Defendant's remaining arguments do not demand extensive discussion. Her contention that the verdict was rendered repugnant by her acquittal on various counts is unpreserved for our review in view of her failure to object to the verdict before the jury was discharged (see People v Satloff, 56 N.Y.2d 745, 746 [1982]; People v Leigh, 208 A.D.3d 1463, 1465 [3d Dept 2022]; People v Swanson, 43 A.D.3d 1331, 1331 [4th Dept 2007], lv denied 9 N.Y.3d 1010 [2007]).
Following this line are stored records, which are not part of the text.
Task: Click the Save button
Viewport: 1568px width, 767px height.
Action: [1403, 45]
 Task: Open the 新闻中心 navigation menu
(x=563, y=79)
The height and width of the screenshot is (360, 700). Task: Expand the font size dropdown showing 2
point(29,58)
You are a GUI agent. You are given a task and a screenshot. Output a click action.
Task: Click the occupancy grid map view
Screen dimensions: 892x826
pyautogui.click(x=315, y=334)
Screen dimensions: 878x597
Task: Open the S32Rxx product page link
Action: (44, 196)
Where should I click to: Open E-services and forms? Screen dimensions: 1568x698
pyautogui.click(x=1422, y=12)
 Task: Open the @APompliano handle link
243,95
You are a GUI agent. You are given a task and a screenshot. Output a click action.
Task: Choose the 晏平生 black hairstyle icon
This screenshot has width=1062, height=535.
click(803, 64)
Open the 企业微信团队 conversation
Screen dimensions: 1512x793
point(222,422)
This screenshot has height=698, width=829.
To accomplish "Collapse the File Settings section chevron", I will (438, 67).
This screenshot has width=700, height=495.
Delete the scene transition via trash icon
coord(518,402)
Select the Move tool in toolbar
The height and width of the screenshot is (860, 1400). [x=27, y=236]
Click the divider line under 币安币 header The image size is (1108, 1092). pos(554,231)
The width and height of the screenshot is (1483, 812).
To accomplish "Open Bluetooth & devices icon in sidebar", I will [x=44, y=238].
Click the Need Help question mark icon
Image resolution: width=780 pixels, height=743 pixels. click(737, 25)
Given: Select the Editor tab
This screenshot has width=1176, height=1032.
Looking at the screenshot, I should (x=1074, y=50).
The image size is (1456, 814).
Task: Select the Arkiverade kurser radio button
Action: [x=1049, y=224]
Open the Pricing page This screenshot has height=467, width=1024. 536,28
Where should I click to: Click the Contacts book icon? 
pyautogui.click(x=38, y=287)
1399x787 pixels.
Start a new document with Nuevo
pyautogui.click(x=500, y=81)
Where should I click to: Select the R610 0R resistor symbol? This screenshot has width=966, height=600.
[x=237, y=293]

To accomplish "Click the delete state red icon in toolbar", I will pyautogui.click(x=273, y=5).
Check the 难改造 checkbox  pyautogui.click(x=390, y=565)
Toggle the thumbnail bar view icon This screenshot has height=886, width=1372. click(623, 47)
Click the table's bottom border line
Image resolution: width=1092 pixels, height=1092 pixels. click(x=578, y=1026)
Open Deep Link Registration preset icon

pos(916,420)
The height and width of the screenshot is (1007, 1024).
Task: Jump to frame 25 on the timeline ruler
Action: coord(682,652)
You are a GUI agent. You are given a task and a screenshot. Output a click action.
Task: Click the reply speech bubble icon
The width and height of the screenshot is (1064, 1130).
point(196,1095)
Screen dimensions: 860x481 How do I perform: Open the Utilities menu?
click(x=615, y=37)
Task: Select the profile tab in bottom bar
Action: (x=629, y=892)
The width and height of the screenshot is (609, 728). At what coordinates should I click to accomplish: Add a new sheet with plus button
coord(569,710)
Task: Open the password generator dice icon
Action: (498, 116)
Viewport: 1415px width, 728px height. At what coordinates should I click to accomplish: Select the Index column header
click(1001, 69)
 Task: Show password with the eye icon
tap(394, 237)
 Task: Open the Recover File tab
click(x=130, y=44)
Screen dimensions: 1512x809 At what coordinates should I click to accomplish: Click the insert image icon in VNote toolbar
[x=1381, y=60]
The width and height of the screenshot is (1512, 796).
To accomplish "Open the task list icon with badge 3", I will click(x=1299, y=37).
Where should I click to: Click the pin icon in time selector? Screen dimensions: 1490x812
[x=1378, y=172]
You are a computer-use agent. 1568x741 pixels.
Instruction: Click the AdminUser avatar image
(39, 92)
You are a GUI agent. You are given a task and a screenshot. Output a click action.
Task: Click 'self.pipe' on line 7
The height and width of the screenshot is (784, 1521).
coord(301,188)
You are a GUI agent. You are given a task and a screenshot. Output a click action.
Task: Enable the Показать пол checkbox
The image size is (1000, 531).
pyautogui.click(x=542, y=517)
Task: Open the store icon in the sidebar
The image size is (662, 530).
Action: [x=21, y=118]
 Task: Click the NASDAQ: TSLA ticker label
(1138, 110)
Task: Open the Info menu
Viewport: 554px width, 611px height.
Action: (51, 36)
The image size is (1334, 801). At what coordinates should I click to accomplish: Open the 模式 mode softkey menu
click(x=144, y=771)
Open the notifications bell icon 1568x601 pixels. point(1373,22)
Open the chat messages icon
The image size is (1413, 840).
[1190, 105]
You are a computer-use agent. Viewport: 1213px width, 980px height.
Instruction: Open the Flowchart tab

As for defendant's challenges to the order of restitution, we are satisfied that the damage Warner caused to Beltran's apartment arose out of "the same criminal transaction" that led to the charges for which defendant was convicted, and County Court was accordingly free to order her to pay restitution for that damage (Penal Law § 60.27 [4] [a]; see CPL 40.10 [2]; People v Decker, ___ A.D.3d ___, ___, 190 N.Y.S.3d 485, 486-487 [3d Dept 2023]; People v Stone, 307 A.D.2d 387, 388-389 [3d Dept 2003], lv denied 100 N.Y.2d 645 [2003]; People v Sheehy, 274 A.D.2d 844, 845-846 [3d Dept 2000], lv denied 95 N.Y.2d 938 [2000]). Defendant's related contention that she could not be ordered to pay restitution for the damage because she was convicted of those offenses following a jury trial is meritless, as an offense subject to restitution is defined in the disjunctive as the one "for which a defendant was convicted, as well as any other offense that is part of the same criminal transaction or that is contained in any other accusatory instrument disposed of by plea of guilty by the defendant" (Penal Law § 60.27 [4] [a] [emphasis added]; see e.g. People v Coston, 55 A.D.3d 943, 946-947 [3d Dept 2008], lv denied 11 N.Y.3d 924 [2009]; People v Sheehy, 274 A.D.2d at 846).
Aarons, Ceresia, Fisher and McShan, JJ., concur.
ORDERED that the judgment is affirmed.